Ummu İbrahim, akrabalarından birinin su doldururken bir diğerinin de sebze satarken öldürüldüğünü ve geride öksüz çocuklar bıraktıklarını da paylaştı.

Plastiklerle pişirilen yemekler zehir saçıyor

Üniversitenin konferans salonunun olduğu ve saldırılar sonucu duvarlar hariç her şeyin yandığı alanda da başka bir grup yemek ve ekmek pişiriyor.

Odun olmadığı için yiyeceklerini plastik yakarak pişirdiklerini anlatan Reca Selim, "Plastiklerden çıkan duman ve is, pişirdiğimiz yemeklere, ekmeğe, kaynattığımız suya ve kaplara yapışıyor ve biz de bunları yiyoruz." diyerek plastiğin zararlı olduğunu ancak buna mecbur olduklarını söyledi.

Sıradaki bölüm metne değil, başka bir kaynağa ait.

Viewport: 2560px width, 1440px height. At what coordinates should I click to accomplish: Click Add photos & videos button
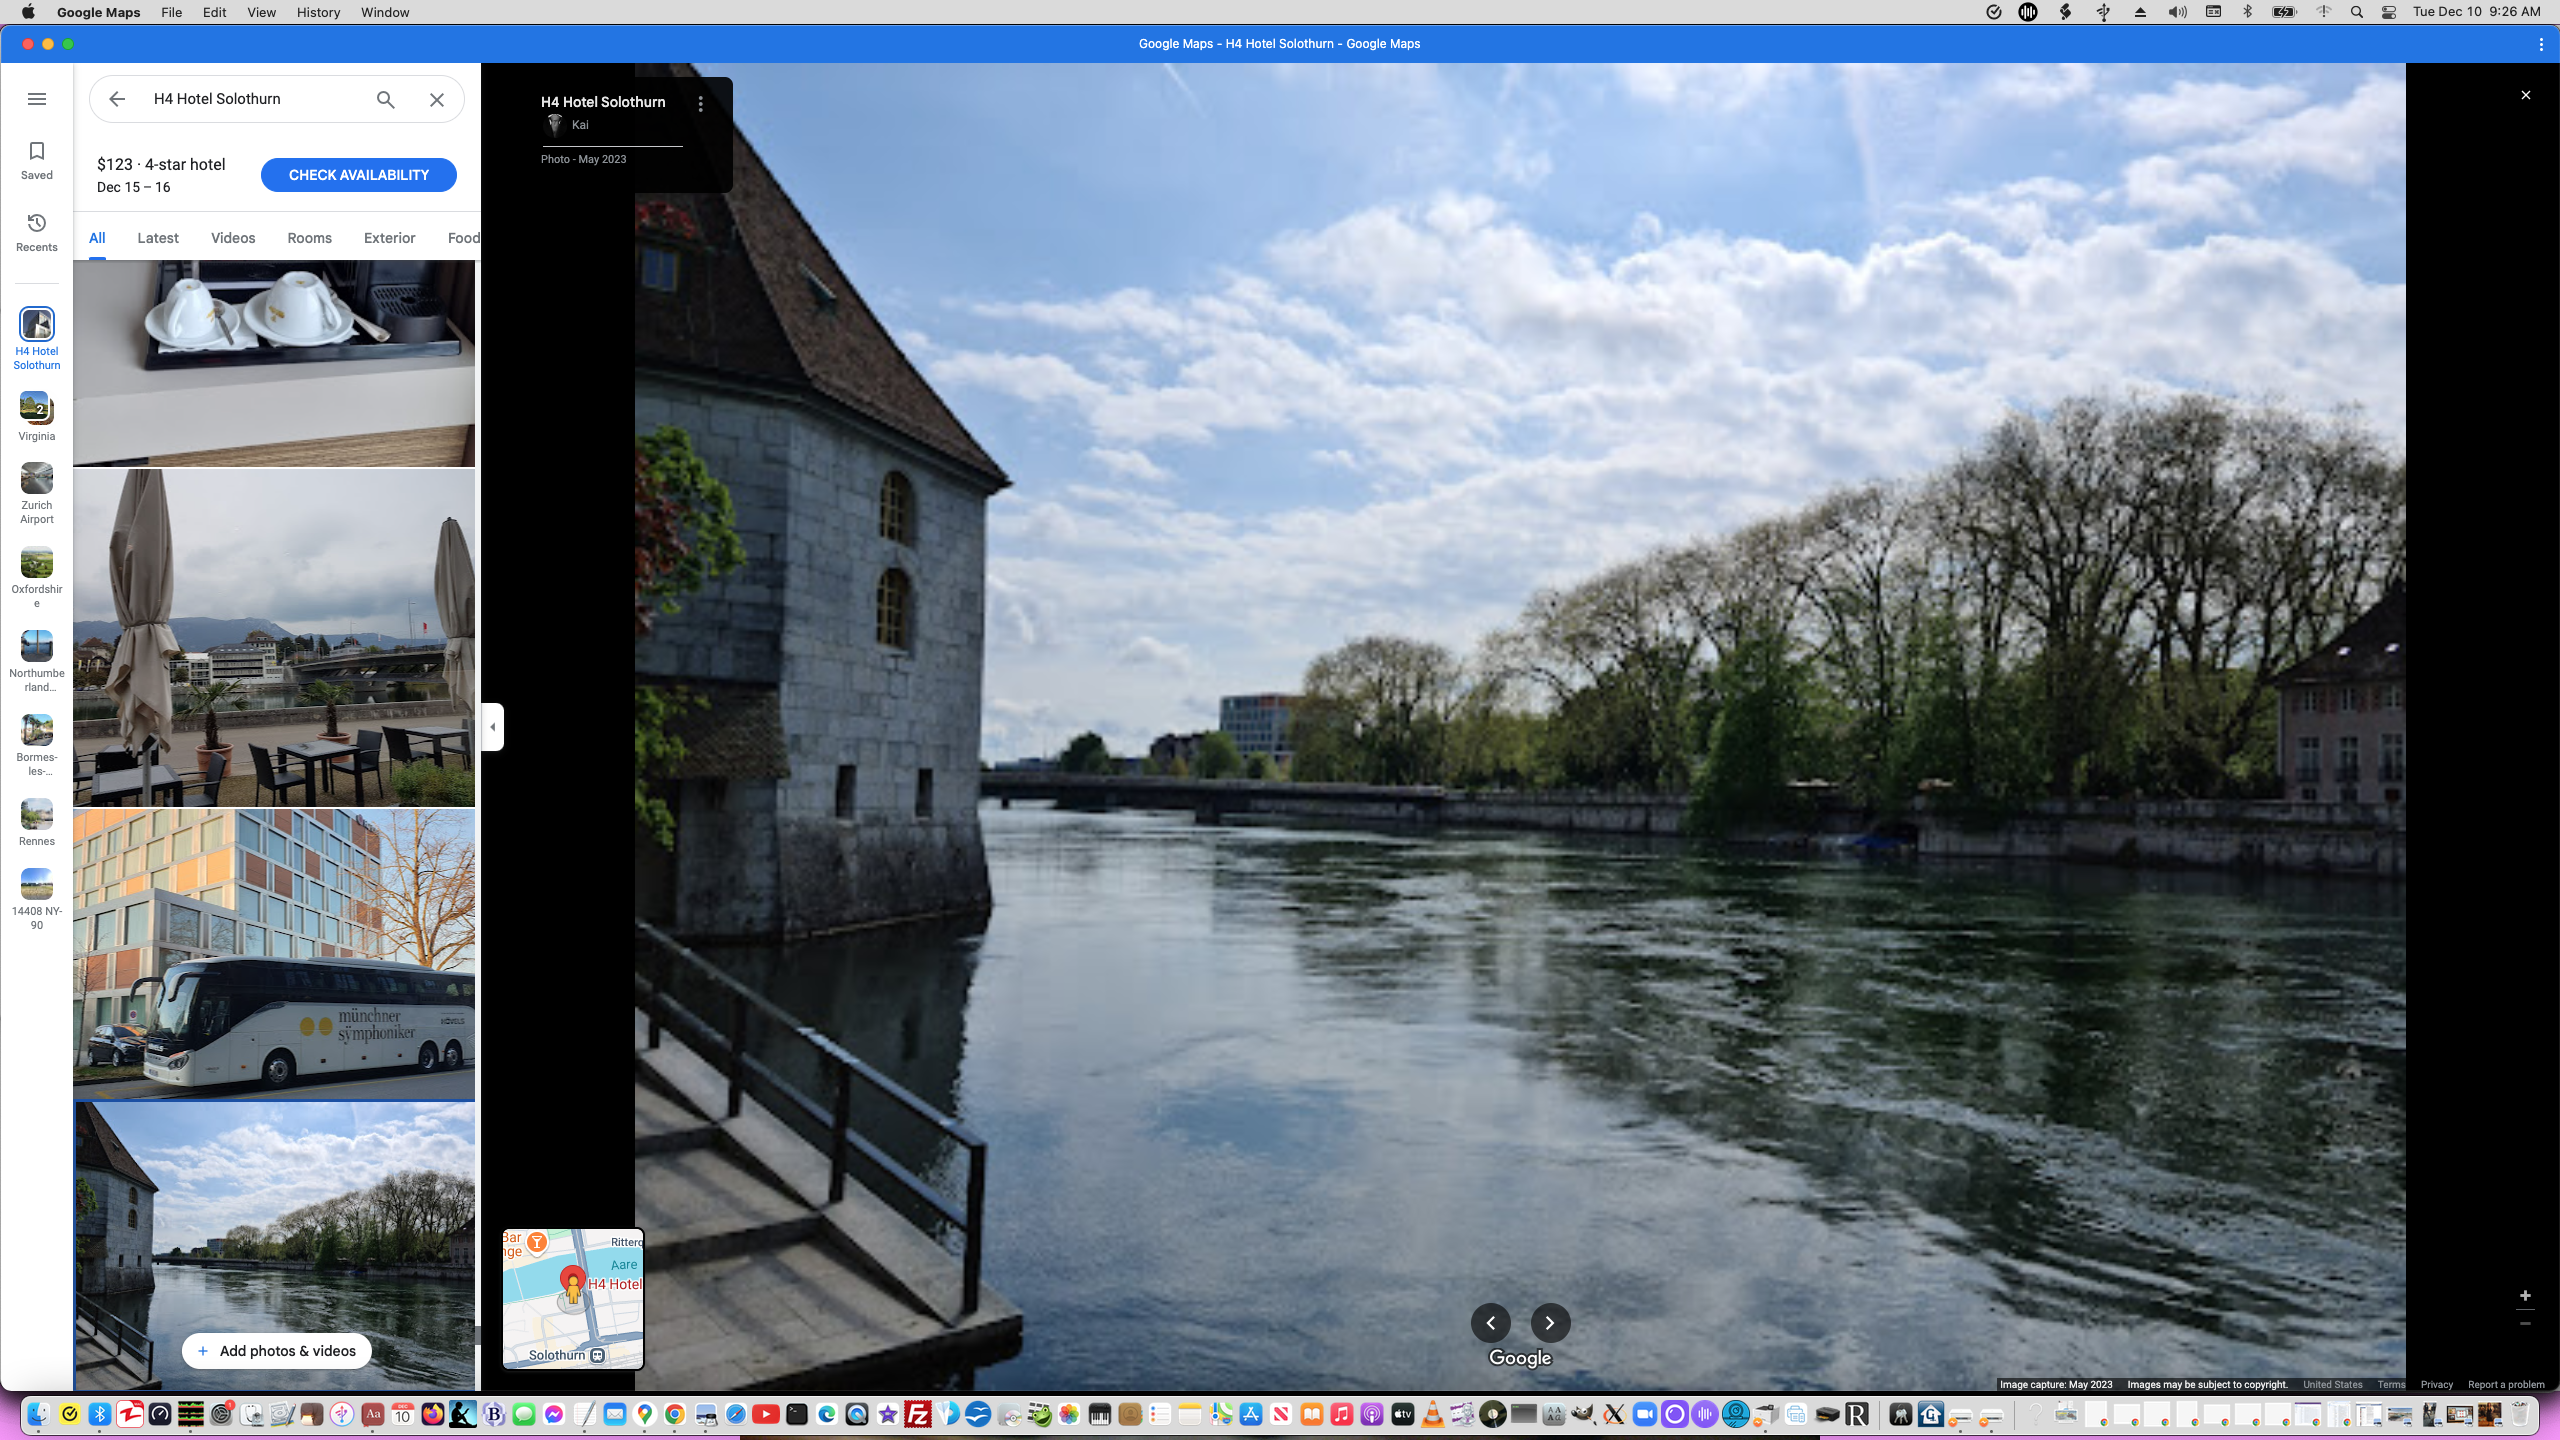(x=276, y=1351)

Beyt Hanun sakinlerinden olan ve en az 10 defa göç etmek zorunda kaldığını dile getiren Nesrin el-Kefarne ise "Yaşam için gerekli olan temel ihtiyaç maddelerinden hiçbirine sahip değiliz. Su, gaz, yiyecek yok. Ama yemek içmek, giyinmek, barınmak bizim de hakkımız. Sokakta yaşıyoruz. İnsan gibi yaşayacak yerimiz yok." diye konuştu.